You’ve probably already heard that vitamin D keeps your bones and teeth healthy, and helps protect against some cancers. Now,
You’ve probably already heard that vitamin D keeps your bones and teeth healthy, and helps protect against some cancers.
Now, new research, led by Dr. Pamela Goodwin at Mount Sinai Hospital’s Samuel Lunenfeld Research Institute in Toronto and released by the American Society of Clinical Oncology, indicates that vitamin-D deficiency may result in higher-grade breast cancer tumours and almost double the likelihood that the cancer will spread, or metastasize.
But as the Globe and Mail’s Martin Mittelstaedt points out, dose recommendations still vary widely.
For healthy women aged 31 to 50, Health Canada recommends 200 international units (IU) daily. The Canadian Cancer Society recommends 1,000 IU for fair-skinned people during the fall and winter, and for dark-skinned people year round. Goodwin cautiously suggests 800 IU a day. Health Canada warns against exceeding 2,000 IU.

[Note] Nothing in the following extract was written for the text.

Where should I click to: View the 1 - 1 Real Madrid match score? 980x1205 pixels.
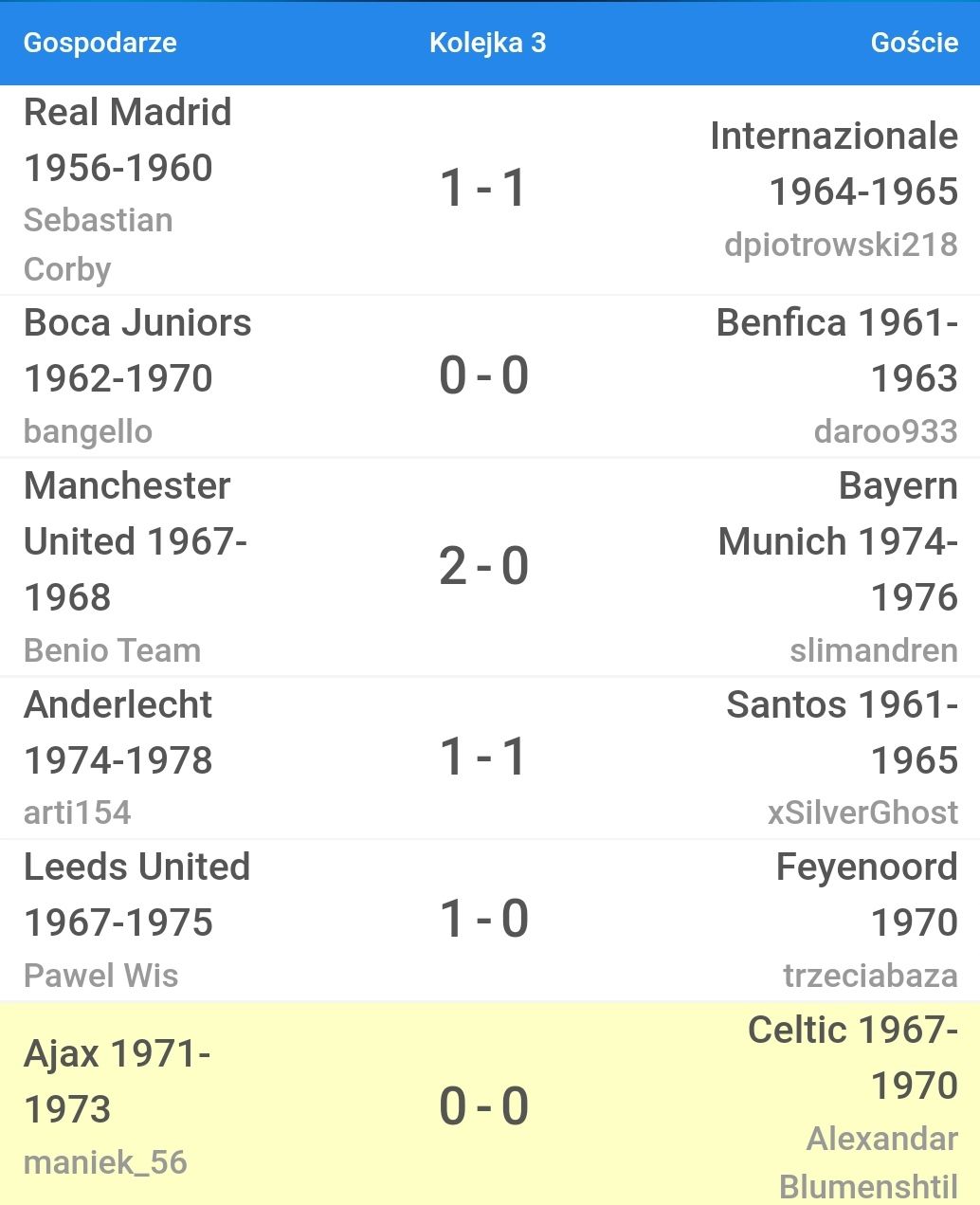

Fortified milk, eggs, fish and fish oils all deliver vitamin D, but a supplement would probably be required to reach some of the latter suggestions (in the fall and winter at least). One place you don’t want to get your vitamin D: a tanning bed. Keep wearing sunscreen for most of the day, too.
Personally, I take a 1,000 IU vitamin D supplement every day. But the best person to ask, of course, is your doctor.